Так же научился он управлять гребнем на макушке, то поднимая его, как шерсть на холке разъяренного пса, то укладывая в почти незаметную выпуклость на черепе. Еще мог он встопорщить костяные свои бакенбарды, особенно хорошо выходило это, когда он злился. Длиной от щеки до кончика их костяного гребня, его бакенбарды длиной были равны кисти руки взрослого человека с вытянутыми пальцами и в спокойном состоянии прилегали к щекам и уходили остриями в сторону затылка. Но стоило ему рассвирепеть, гребни на щеках и макушке вставали дыбом, словно жабры у задыхающейся рыбы и наливались густо-зеленым цветом до середины, а от середины до кончиков — предостерегающе-малиновым. Глаза, глубоко утопленные светло-голубые огоньки, не меняли цвета и сияния ни при свете, ни в кромешной тьме. Ровный, без малейших изменений, голубой огонек. Огонек…
Боль от потери единственного друга (выходивший его старик умер через два года после того, как Редхард пришел в себя в его хижине) была настолько сильной, что Врага-с-улыбкой не сильно волновало даже его собственное будущее. Одна мечта лишь оставалась у него — отомстить. Если его не казнят, он сделает все — предаст, продаст, сдаст, обманет, украдет, влюбит в себя, все, что угодно, но отомстит ведьмам за смерть Ролло. Но для этого следовало сначала сохранить жизнь. Как? Он не знал, что готовят ему ведьмы Веселого Леса. Может, ждут какой-нибудь даты, чтобы принести его в жертву? Может, змелюдь, достаточно промаринованный в темнице, гож на какие-нибудь ингредиенты снадобий и зелий? Но если нет, если убивать его хотя бы пока не думают, а хотят как-то использовать, хоть как пугало для других охотников на ведьм, хоть как шута — он пойдет на все. На хвосте будет плясать, потешая нечисть. Убедит самоотверженным трудом, годами рабской угодливости в том, что его можно не убивать. И тогда убьет сам. Он убьет Удольфу, даже если с него потом сдерут его бронированную костяной чешуей шкуру, сдирая ее часами и посыпая мясо солью. Плевать. На все плевать. Редхард стиснул могучие свои челюсти, огромные желваки челюстных мускулов напряглись, натянули кожу, растянули подживающее клеймо. «ЗЛОЙ». Они правы. Он злой. Он прикрыл глаза и снова погрузился в воспоминания.

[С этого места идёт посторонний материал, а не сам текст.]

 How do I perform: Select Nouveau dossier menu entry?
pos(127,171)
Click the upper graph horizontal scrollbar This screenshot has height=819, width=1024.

…Он пришел в себя от гула возбужденных, веселых голосов, мужских и женских. Над ним смеялись, подвывали и лаяли от восторга, а он лежал, как он понял, на спине. Открывать глаза он не торопился. Судя по ощущениям, на нем оставалась лишь сорочка, штаны и сапоги, а сам он был растянут на полу наподобие морской звезды — руки и ноги разведены в разные стороны и крепко связаны растянутыми веревками. Чьи-то ледяные руки прошлись по телу, он чувствовал это даже сквозь ткань плотной своей рубахи, пахнуло гнилой кровью и нежный мужской голос произнес: «Как же он хорош! Но что за ерунда у него под рубахой? Не пойму».